Es curiosa la sensación que recorre tu cuerpo cuando te sientas en la butaca del teatro a ver una comedia: las endorfinas están a flor de piel y las ganas de disfrutar y reír afloran desde el minuto cero. La primera sonrisa es muy fácil de conseguir, y la primera carcajada tampoco tarda en apoderarse de nosotros. La sabiduría popular nos ha enseñado que hacer reír es mucho más difícil que hacer llorar, y la virtud de una buena comedia está en superar esas primeras risas fáciles para crear una sensación de delirio que se reparta en los noventa minutos que dura una función como La valentía.
Escrita por un Sanzol poseído del espíritu de nuestros más ilustres autores cómicos, como Jardiel Poncela o Mihura, nos transporta a un mundo surrealista donde nadie es lo que dice ser. Tres parejas de hermanos nos hacen cómplices de una aventura sin sentido en la que el absurdo no solo es el camino sino también el destino.

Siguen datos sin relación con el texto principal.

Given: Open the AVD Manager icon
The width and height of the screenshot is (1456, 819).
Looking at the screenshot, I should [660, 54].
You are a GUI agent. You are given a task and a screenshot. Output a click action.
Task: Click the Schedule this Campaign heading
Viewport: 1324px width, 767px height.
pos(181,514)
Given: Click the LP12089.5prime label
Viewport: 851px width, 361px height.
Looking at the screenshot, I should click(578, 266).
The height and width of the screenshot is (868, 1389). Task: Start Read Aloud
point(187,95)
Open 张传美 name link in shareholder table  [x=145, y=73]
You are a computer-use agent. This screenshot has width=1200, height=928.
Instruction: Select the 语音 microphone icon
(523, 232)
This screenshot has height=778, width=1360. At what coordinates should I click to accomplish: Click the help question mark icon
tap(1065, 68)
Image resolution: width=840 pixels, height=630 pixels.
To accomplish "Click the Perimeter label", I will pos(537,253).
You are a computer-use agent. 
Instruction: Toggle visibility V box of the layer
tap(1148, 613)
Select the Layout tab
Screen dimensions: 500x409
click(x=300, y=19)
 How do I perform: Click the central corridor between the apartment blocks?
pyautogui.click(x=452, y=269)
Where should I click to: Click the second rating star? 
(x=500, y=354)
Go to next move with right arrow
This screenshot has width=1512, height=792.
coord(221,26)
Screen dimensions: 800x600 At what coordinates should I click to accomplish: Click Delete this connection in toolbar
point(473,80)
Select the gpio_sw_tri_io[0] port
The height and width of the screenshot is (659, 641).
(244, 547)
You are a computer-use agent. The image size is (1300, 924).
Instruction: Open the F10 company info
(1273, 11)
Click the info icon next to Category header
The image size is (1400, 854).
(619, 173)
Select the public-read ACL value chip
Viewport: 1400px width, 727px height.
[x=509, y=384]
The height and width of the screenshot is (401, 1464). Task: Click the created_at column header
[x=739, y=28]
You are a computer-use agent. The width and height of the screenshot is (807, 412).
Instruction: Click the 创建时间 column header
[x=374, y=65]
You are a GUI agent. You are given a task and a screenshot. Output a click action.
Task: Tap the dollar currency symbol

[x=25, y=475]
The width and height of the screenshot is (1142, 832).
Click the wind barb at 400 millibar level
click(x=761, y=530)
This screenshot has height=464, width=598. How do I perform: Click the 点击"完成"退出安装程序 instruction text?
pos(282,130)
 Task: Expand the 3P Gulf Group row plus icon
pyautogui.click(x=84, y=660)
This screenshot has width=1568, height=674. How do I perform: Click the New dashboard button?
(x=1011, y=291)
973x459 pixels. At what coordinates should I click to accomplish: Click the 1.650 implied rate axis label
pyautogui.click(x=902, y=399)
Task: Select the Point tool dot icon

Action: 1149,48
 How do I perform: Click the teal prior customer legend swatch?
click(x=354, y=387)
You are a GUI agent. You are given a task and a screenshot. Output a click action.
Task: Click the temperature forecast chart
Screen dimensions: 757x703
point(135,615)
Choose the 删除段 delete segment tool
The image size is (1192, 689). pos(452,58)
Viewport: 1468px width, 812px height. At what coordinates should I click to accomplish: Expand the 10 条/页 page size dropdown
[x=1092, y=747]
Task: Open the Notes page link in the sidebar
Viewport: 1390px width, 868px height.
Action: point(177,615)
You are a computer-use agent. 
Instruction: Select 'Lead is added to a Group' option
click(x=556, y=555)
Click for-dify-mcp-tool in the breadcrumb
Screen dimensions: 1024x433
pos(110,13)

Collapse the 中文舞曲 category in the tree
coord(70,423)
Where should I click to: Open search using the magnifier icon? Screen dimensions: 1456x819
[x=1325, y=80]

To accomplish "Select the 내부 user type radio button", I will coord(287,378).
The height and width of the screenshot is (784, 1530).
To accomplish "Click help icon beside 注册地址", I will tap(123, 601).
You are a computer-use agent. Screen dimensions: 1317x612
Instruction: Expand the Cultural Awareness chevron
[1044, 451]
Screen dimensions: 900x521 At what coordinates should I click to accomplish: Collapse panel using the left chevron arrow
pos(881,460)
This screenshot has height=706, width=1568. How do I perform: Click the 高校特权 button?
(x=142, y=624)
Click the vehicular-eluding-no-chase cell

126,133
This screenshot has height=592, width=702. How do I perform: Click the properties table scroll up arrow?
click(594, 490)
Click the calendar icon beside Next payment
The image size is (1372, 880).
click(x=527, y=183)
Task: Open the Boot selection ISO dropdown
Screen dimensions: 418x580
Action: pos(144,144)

Esto empieza a voz en grito. Dos hermanas discuten sobre qué hacer con la casa que acaban de heredar: una la quiere vender y la otra no. Las dos están de acuerdo en que el ruido de la autopista, que el monstruo de la civilización construyó al lado de la vivienda, es insufrible, pero una está dispuesta a convivir con él y la otra no. Así que la que no quiere vender tira por la calle de en medio para resolver el desacuerdo: contrata a dos tipos que se hacen pasar por fantasmas para asustar a la hermana. Este es el nudo de La valentía.